11.       The second component, a safety-net bid cap such as the $1000 per megawatt-hour cap currently used in Northeast markets and Texas, addresses the lack of price-responsive demand.  Sellers could freely offer any amount of energy to the spot markets constrained only by the safety-net bid cap.  The safety-net bid cap should allow markets to produce prices that reflect some (and perhaps a significant) amount of scarcity when shortages of reserves or power exist.  But absent demand response, it sets an outer bound on suppliers’ ability to exercise economic withholding.

12.       The third component of the market power mitigation plan is the resource adequacy requirement discussed in Section J.  The resource adequacy requirement does not directly prevent withholding, but by expanding the resource alternatives it diminishes the incentive and the ability of suppliers to practice and profit from either physical or economic withholding. 
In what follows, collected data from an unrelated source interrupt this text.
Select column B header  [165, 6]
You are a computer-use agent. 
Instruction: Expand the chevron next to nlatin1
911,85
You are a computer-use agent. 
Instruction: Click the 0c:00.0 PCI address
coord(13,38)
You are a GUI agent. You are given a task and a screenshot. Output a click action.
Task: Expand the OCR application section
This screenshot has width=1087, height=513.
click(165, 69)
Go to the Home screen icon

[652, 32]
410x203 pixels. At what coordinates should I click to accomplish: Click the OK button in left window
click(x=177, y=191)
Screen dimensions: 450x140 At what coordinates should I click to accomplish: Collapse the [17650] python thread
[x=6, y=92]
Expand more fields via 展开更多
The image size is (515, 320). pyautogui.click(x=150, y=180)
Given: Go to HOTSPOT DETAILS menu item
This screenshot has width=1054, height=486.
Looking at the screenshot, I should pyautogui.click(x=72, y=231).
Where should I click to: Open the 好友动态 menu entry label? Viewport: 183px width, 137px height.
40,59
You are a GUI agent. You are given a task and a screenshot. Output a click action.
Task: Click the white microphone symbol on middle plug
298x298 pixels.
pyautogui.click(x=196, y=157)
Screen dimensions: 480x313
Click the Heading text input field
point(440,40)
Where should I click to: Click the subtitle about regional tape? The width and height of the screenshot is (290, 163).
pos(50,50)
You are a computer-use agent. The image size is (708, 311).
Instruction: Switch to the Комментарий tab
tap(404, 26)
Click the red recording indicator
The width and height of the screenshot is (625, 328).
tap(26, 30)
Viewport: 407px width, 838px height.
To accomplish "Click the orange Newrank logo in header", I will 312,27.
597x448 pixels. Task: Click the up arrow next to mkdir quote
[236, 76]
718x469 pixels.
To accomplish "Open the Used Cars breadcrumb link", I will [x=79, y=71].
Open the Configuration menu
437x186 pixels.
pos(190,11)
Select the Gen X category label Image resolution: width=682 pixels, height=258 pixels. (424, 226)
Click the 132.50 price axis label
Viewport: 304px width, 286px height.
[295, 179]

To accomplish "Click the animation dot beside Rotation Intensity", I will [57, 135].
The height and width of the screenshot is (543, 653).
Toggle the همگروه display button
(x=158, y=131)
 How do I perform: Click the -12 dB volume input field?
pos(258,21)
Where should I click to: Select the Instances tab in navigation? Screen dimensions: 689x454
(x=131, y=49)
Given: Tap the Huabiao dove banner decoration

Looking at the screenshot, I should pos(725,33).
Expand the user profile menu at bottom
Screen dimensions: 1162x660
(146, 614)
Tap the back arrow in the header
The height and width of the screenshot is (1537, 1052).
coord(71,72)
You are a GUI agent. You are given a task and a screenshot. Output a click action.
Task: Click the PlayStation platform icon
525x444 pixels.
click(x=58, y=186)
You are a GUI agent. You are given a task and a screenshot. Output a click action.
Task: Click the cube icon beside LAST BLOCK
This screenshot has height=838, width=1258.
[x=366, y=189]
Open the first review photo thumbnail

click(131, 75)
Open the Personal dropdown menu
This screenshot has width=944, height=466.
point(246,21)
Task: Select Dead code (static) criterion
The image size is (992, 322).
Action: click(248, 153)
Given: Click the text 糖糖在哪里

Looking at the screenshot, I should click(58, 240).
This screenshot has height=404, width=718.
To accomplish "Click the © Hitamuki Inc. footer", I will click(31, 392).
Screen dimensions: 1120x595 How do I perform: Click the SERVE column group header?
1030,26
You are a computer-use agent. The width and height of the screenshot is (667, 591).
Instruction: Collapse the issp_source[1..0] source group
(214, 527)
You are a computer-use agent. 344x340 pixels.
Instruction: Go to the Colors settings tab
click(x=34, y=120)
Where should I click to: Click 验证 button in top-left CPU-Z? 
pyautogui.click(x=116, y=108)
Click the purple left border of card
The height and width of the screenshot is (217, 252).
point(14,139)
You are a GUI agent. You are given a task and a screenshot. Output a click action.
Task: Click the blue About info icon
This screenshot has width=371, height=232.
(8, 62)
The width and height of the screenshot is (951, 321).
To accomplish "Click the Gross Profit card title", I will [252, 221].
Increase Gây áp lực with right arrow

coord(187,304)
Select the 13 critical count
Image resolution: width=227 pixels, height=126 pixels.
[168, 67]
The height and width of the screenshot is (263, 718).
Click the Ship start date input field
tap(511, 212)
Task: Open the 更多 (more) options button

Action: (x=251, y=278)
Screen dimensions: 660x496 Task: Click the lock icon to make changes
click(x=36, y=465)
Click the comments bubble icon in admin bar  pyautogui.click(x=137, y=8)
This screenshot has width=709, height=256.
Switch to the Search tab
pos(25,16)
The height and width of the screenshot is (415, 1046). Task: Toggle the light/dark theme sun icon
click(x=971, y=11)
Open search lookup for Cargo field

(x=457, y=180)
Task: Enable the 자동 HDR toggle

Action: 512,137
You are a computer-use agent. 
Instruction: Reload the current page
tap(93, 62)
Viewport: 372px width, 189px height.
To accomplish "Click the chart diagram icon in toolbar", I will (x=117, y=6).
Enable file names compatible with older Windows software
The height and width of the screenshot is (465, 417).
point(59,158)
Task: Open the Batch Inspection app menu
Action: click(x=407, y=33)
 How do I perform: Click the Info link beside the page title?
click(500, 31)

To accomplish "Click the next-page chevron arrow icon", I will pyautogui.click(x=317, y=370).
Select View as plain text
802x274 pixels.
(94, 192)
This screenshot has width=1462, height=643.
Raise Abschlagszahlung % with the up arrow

13.       While it is clear that the first three measures must be part of the Standard Market Design market power mitigation plan, there may be market conditions in which a fourth measure is needed.  The fourth mitigation measure would deal with situations when non-competitive conditions may exist, by examining and possibly limiting bids from individual suppliers into the day-ahead and real-time spot markets if those bids are high due to withholding rather than scarcity.  Exercise of this mitigation could be triggered by predetermined conditions or triggers (such as a sustained period of prices significantly above competitive levels), or by significant infrastructure problems in the market (e.g., sustained tight reserve conditions, as might be due to drought).  This mechanism is like the Automatic Mitigation Procedure (AMP) used by the New York ISO, and adopted recently for the California ISO.  This mechanism would not be required for every region but may be adopted if the market monitor's analysis determines this measure is needed.

14.       The implementation of the market power mitigation plan summarized above and described in more detail below will rely on the results of an initial competitive market analysis by the Independent Transmission Provider's market monitor in each region.  This will identify at the outset the persistent load pockets or other conditions that create local market power.  This analysis will be filed with the Commission as part of the implementation process for Standard Market Design and subject to comment from all interested parties.  After Commission review, it will form the basis for the mitigation measures that are applied by the Independent Transmission Provider.  It then will be updated annually to review the continuing effectiveness of the market power mitigation.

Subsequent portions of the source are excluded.